Detecting breast cancer in screening mammograms is a complex image classification task due to the small size of tumors relative to the overall breast image. For instance, a full-field digital mammography (FFDM) image typically measures 5000 × 4000 pixels, while a potentially cancerous region of interest (ROI) may be as small as 200 × 200 pixels.

To streamline the management of screening mammogram images, we will consolidate all images in a centralized repository while ensuring that each image retains its ownership and classification (malignant and normal), label data. The label or target data depends on the HER2 test status and clinical characteristics of each patient. Below Mammography images shows tissue sample of normal, Benign and Malignant.

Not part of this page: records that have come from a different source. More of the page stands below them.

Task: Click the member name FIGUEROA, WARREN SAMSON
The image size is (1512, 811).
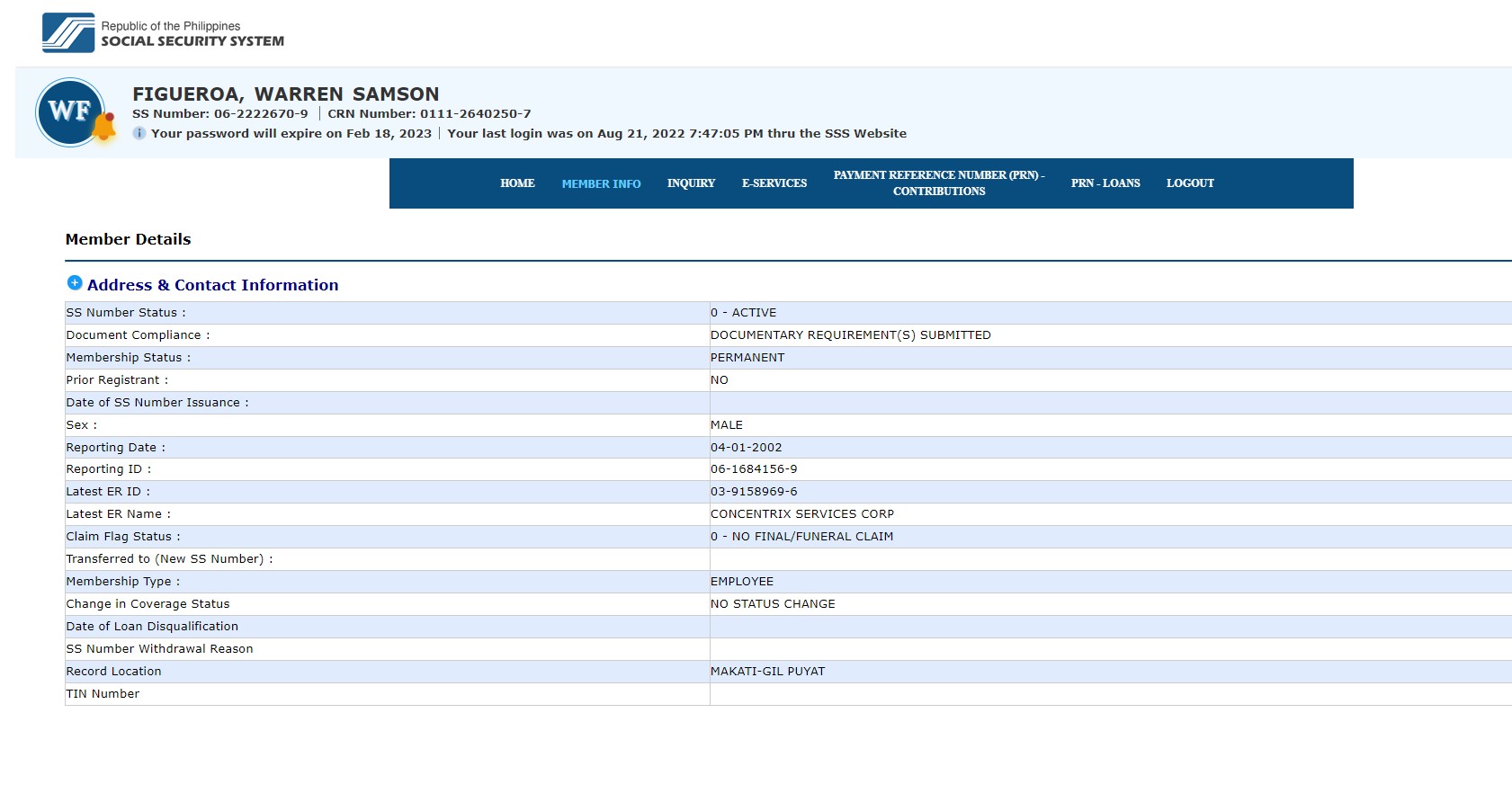Action: click(x=285, y=94)
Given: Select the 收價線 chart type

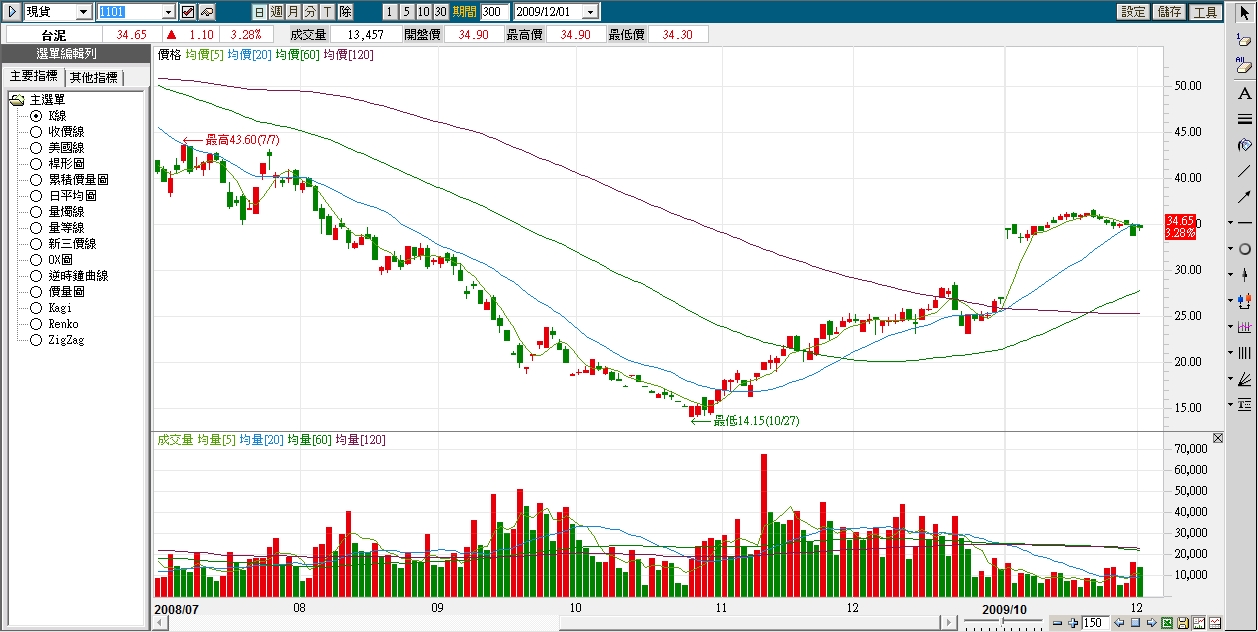Looking at the screenshot, I should [37, 132].
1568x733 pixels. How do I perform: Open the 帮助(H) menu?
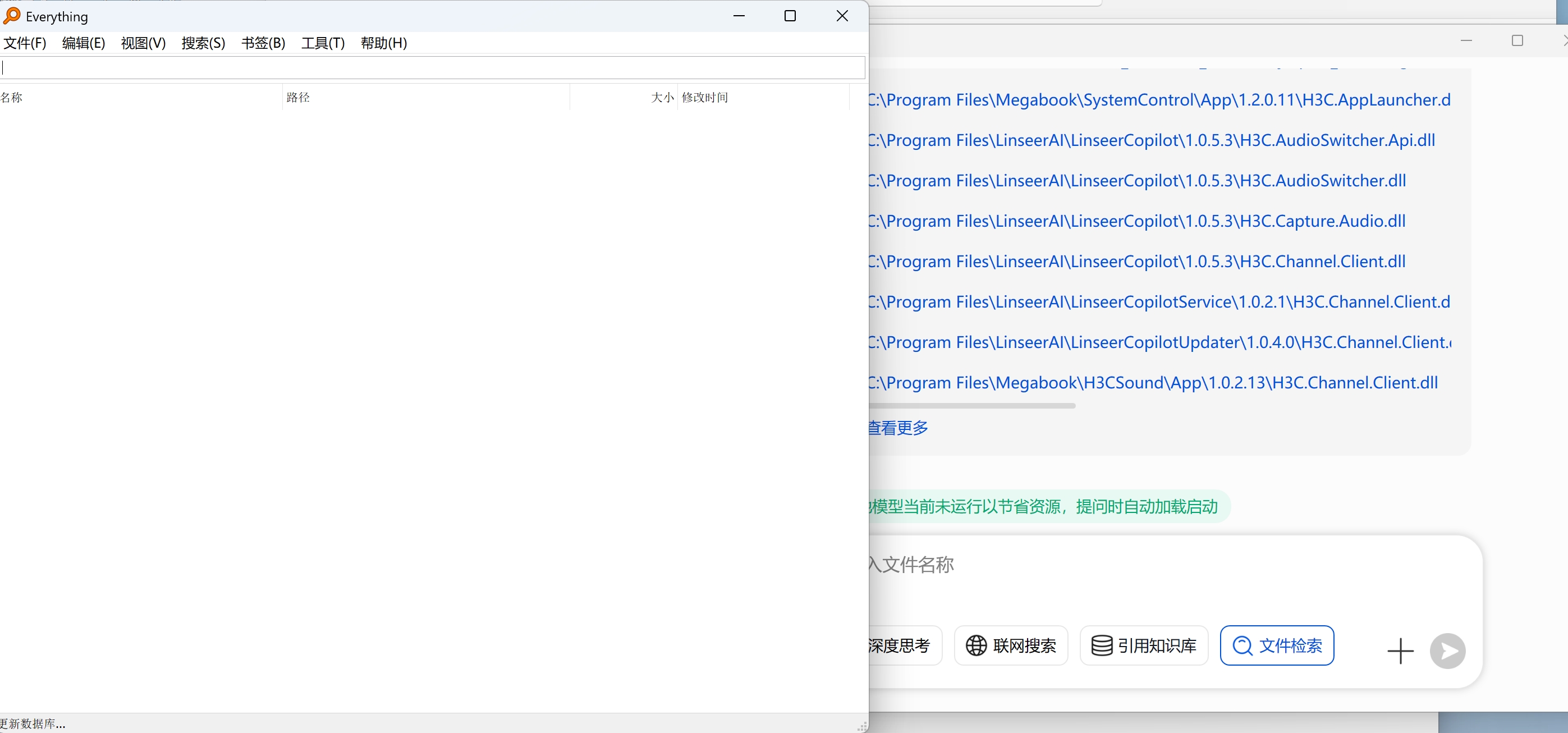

Analysing the input data reveals that most mammograms appear two different types and distinguishing between the two types of images with the naked eye is challenging. However, the model can analyse subtle, hidden patterns within the images, allowing it to accurately determine their classification.

Architecture Diagram

1) Input Layer:This is the Input Layer of the neural network, kernel size(4,4),filter=32,input-shape=(25,25,3) and activation=relu. Where the data is initially fed into the model. No modifications are made to the input data at this stage; instead, the raw values of the input observations are passed directly to the next layer, known as the Hidden Layer.

2) Polling Layer:The Pooling Layer (maxPool2D(2,2)) is a crucial component of convolutional neural network (CNN) used to reduce the spatial dimensions of feature maps while preserving important information. This helps decrease computational complexity, prevent overfitting, and enhance feature extraction.

3) Hidden Layer:This is the Hidden Layer, filter=256, activation=relu, where the neural network processes and learns patterns from the input data. It performs computations, extracting meaningful features and refining the learned representations. The learned values are then compared and adjusted through training. Once these operations are completed, the processed information is passed to the Output Layer for final predictions.

4) Output Layer:The result of this process is produced in the Output Layer, SoftMax layer 2 outputs (malignant/non-malignant) where the final predictions or classifications of the neural network are generated based on the learned patterns from the hidden layers.

5) Code:Python code using python lib

6) Model Summary:Model Parameters and Summary

7) Test/validation splits: The split ration 70:30.Training Set:Class 0: 178,800 samples,Class 1: 70,800 samples.Validation Set: Class 0: 19,800 samples Class 1: 7,800 samples

8) Model Training: my_model.fit(trainData, validationData,epochs=60,verbose=1,callbacks=early_stop)

Epoch 7/60 24878/24878 [==============================] - 233s 9ms/step - loss: 0.3591 - accuracy: 0.8480 - val_loss: 0.3655 - val_accuracy: 0.8457

9) Model Result:After multiple iterations, we successfully designed an effective model. Our model achieves a solid 86% accuracy, with minimal overfitting, indicating a well-generalized performance on both training and validation data.

10) Save and load model:Now we can save the model and its artifacts in a file and load them to verify with unknown data.

Prediction:We have taken 20000 images of both classes for the predication.The percentage of cancer: 20.85%,Percentage of no cancer: 79.15%.

Conclusion

This study examines Deep Learning CNN model for breast cancer classification after preprocessing mammography Xray dataset. The data is processed using the Standard Scaler module and feature selection is performed using Python’s scikit-learn package. Breast cancer is a prevalent disease affecting women worldwide, with machine-learning approaches potentially impacting early detection and prognosis. The disease is classified into two subtypes: invasive ductal carcinoma (IDC) and ductal carcinoma in situ (DCIS). Early detection is crucial for successful treatment, and appropriate screening technologies are essential. Mammography, ultrasonography, and thermography are common imaging modalities for detecting breast cancer. Advancements in artificial intelligence have made mammography more accurate, and deep learning models are being developed to recognize breast cancer in computerized mammograms. Convolutional neural networks and AI are emerging in healthcare to improve image processing and reduce human eye recognition.